Author Topic: four-wire fan - tach/sense level shift?  (Read 904 times)

0 Members and 1 Guest are viewing this topic.

Offline julian1Topic starter

  • Frequent Contributor
  • **
  • Posts: 773
  • Country: au
four-wire fan - tach/sense level shift?
« on: June 04, 2023, 05:01:10 am »
I want to identify the simplest way to read the tach/rpm sense pin of a four-wire fan.

It is common (when googling) to see a pullup to the fan +ve voltage rail, and a voltage-divider to level shift to the mcu voltage domain.
This implies an open-drain/open-collector arrangement at the fan.

But why not skip the divider, and just use a pullup to the mcu/controller supply rail used instead?
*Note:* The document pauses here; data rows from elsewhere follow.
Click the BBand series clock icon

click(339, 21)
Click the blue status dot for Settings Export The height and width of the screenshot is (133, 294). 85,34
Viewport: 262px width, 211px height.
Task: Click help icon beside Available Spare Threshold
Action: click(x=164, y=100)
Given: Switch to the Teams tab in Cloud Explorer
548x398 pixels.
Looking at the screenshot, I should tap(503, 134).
Or just an internal gpio pullup?
 
Is there some corner-case, or convention to explain the more complex circuit?
 

Offline julian1Topic starter

  • Frequent Contributor
  • **
  • Posts: 773
  • Country: au
Re: four-wire fan - tach/sense level shift?
« Reply #1 on: June 04, 2023, 05:07:18 am »
A macbook pro fan controller header does it the obvious way, will a pullup to 3v3, but the header may not be standard four wire.
 

Offline Nominal Animal

  • Super Contributor
  • ***
  • Posts: 7167
  • Country: fi
    • My home page and email address
Re: four-wire fan - tach/sense level shift?
« Reply #2 on: June 04, 2023, 03:38:24 pm »
But why not skip the divider, and just use a pullup to the mcu/controller supply rail used instead?
TL;DR: Because historical baggage, and because the voltage divider is more robust and only costs an extra standard resistor pair.
 _ _ _ _ _

The old Intel standard from 2006 promised that the motherboard will pull it up to 12V (12.6V max), and that it must be an open collector (open drain) output.  (The PWM input, however, is pulled up to 5V (recommended 3.3V already then) within the fan; the controller only pulls it to ground.)

This means that the fan electronics should use an NPN transistor or a MOSFET to pull Tach signal to ground.
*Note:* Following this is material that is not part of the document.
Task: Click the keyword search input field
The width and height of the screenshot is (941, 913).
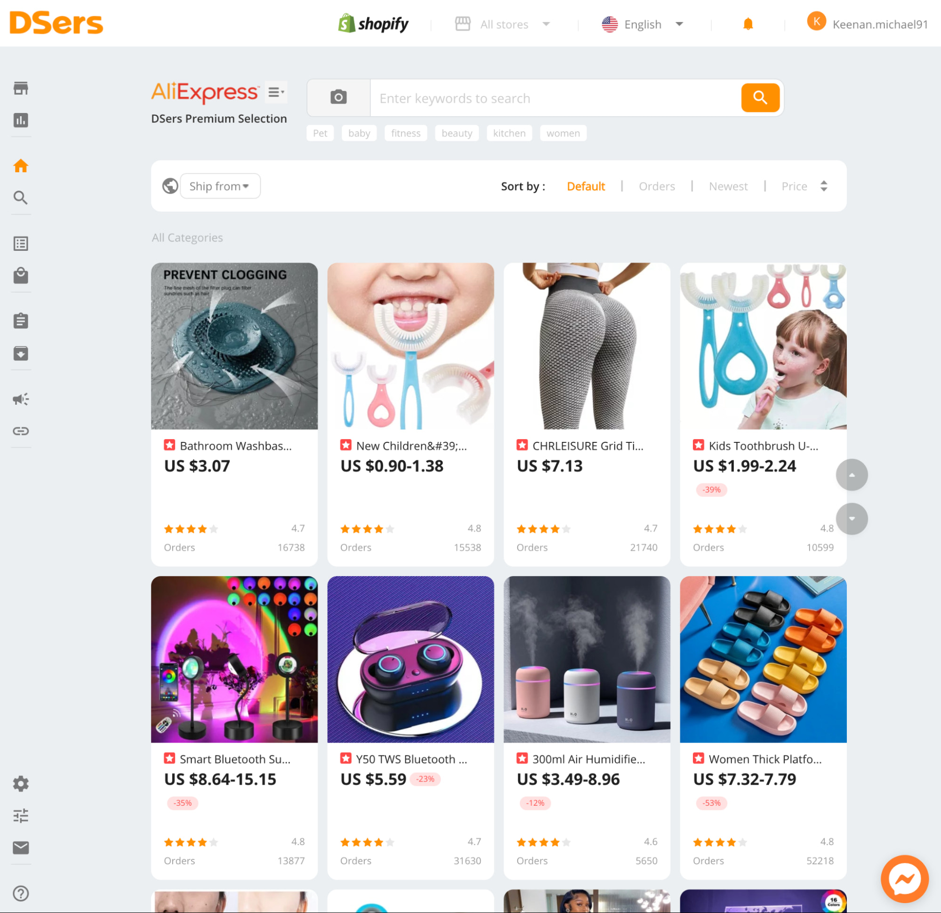Action: click(555, 98)
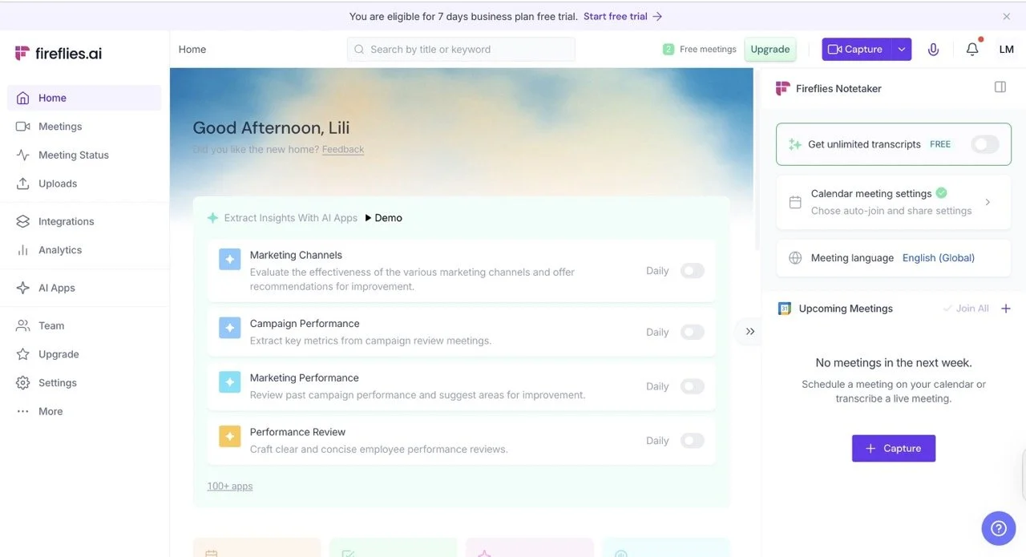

If so, using a pull-up to the logic level supply would work absolutely fine.

Question is, is your fan "standards-compliant", or does it do some strange shenanigans, saving that single transistor, and somehow connect it to 12V internally?  Or just because the designer didn't bother to read the standard, and internally pulls it up to the 12V rail?
Mass-produced cheap electronics tend to cut the costs down to absolute minimum, including designer pay.

My electronics-fu is too weak to say how to check this reliably, but I suspect all good 12V PWM fans – Pabst, Noctua, all "name brands" – do it "right", so pulling to 3.3V will work just fine.. but I would check each particular fan I use does not pull Tach output above 3.3V at any point, before trusting them.  If the fan isn't expensive, I'd just pull the circuit board out, and check it; I probably wouldn't be able to stuff it back (but others might).
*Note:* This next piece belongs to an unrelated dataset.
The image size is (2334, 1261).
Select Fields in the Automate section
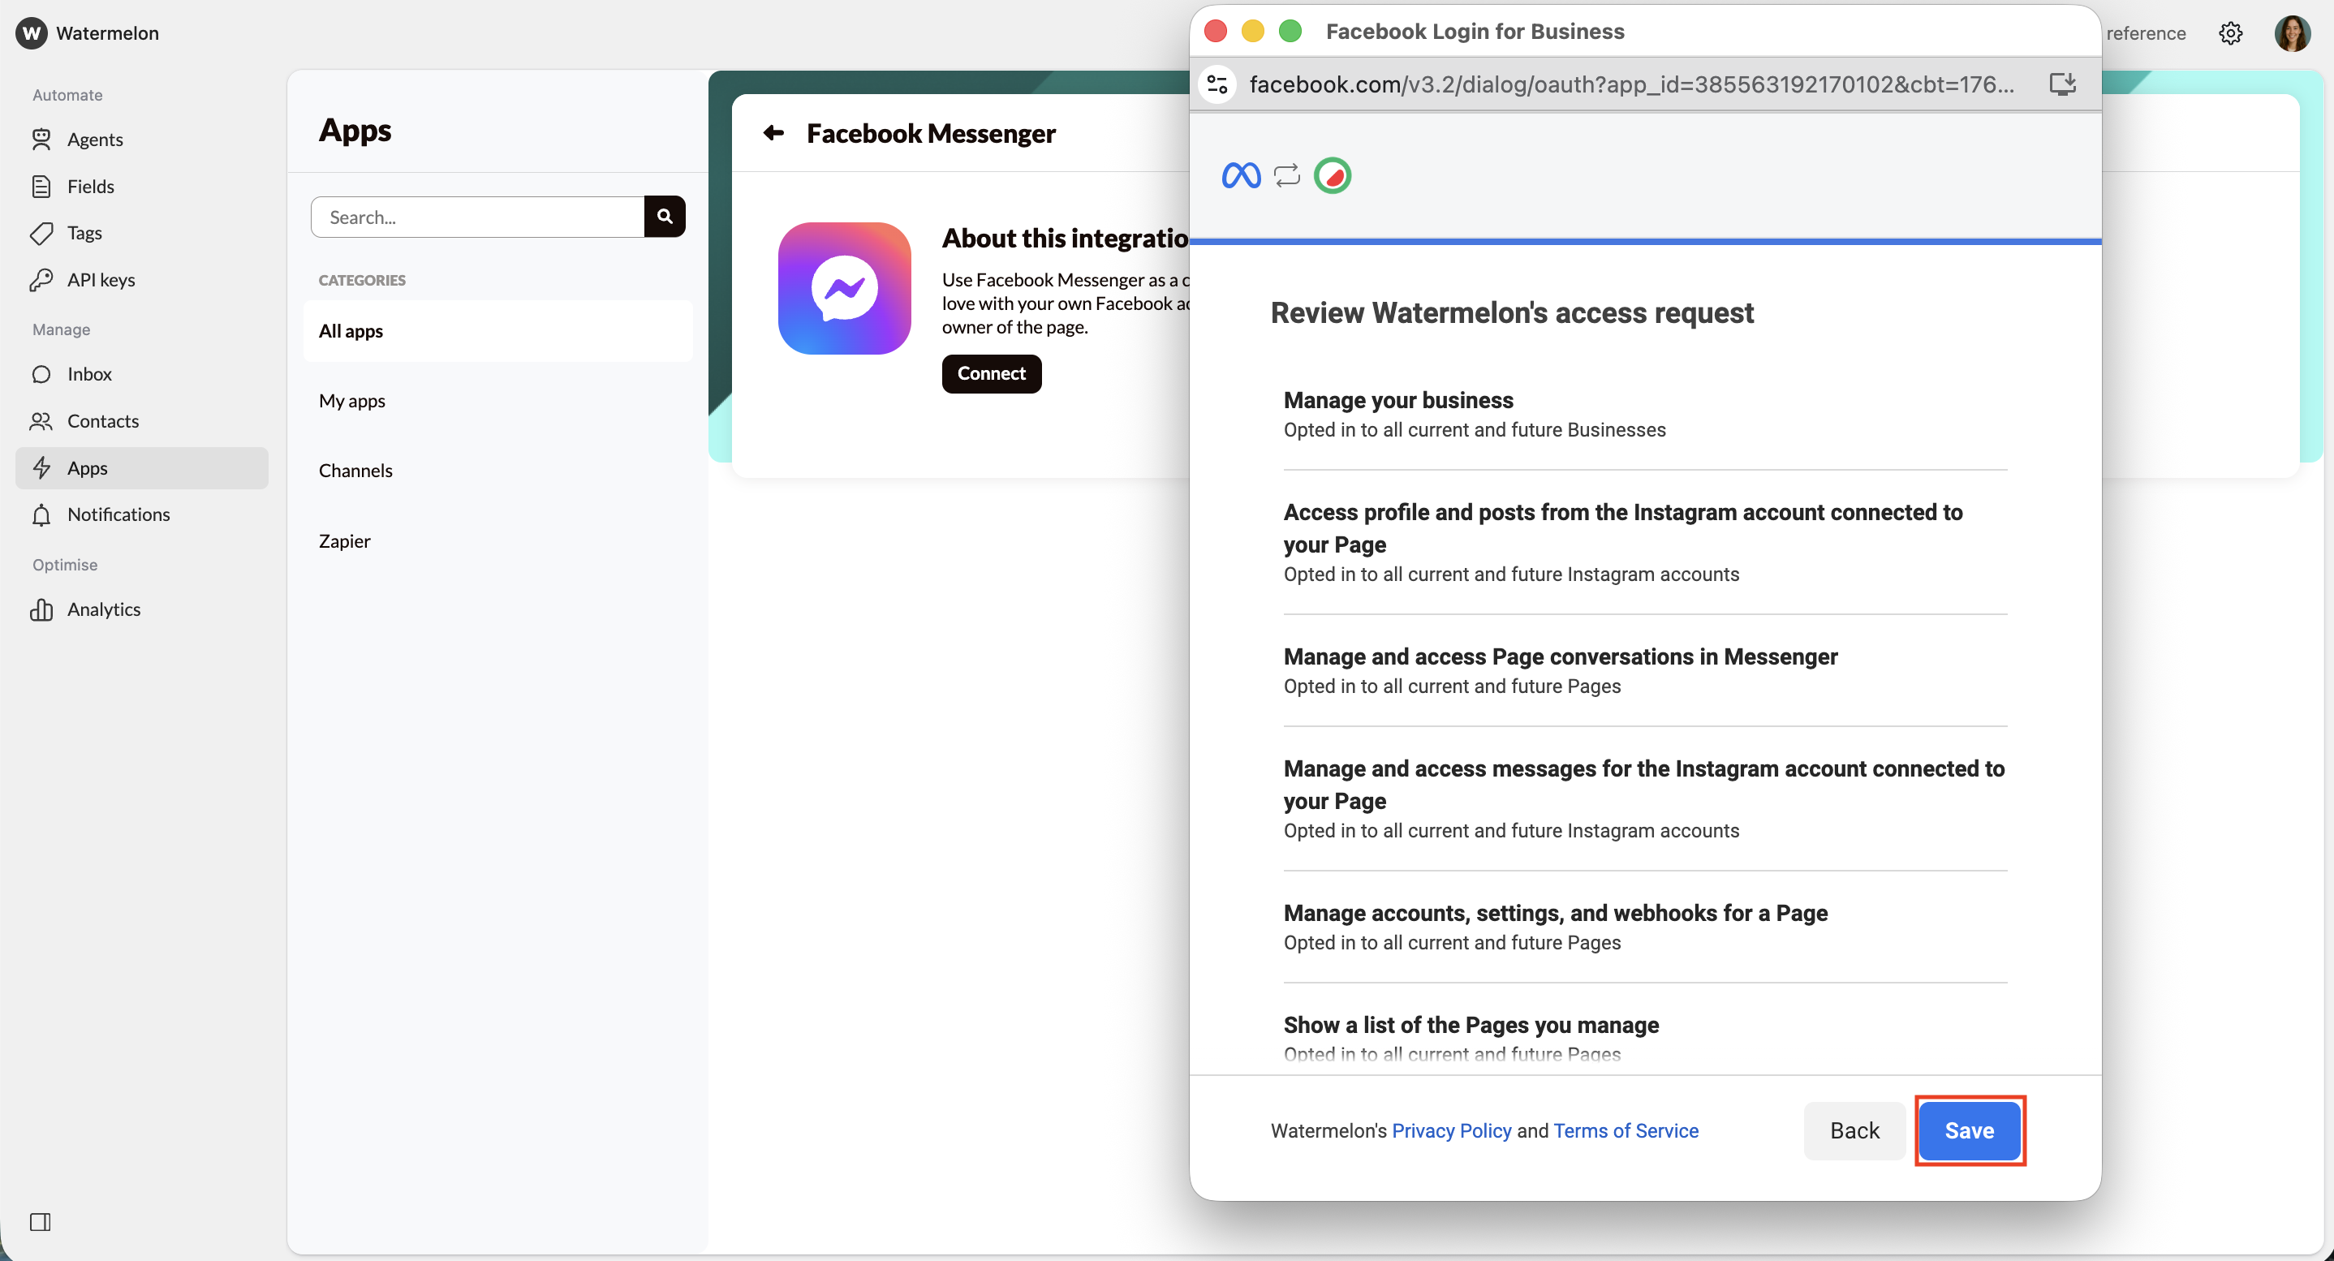click(x=91, y=187)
Compare to pulling Tach to 12V and dividing it to about 3V using R2 = 3 R1 voltage divider.  You save all that headache, and any even close to "standard"-compliant fan will work.  By making R1 and R2 sufficiently large, say 22k and 68k, you can even limit the current to low enough that if an occasional spike were to happen, your input ESD diodes will handle it (if even necessary).  Since typical 3.3V logic level inputs treat anything above 2V as high, the 22k:68k voltage divider only requires about 8.2V on the Tach to detect highs; this means this way there is ample "room" for all kinds of noise to occur without any negative effects.
 

Offline julian1Topic starter

  • Frequent Contributor
  • **
  • Posts: 773
  • Country: au
Re: four-wire fan - tach/sense level shift?
« Reply #3 on: June 04, 2023, 06:36:25 pm »
Thanks Nominal Animal. 
This is the kind of answer I was hoping for.
It makes sense to follow the convention.
The pullup+current-limit approach, is in the same configuration as pullup+divider.
So the decision to actually fit the extra resistor, could be deferred to assembly, if that was important.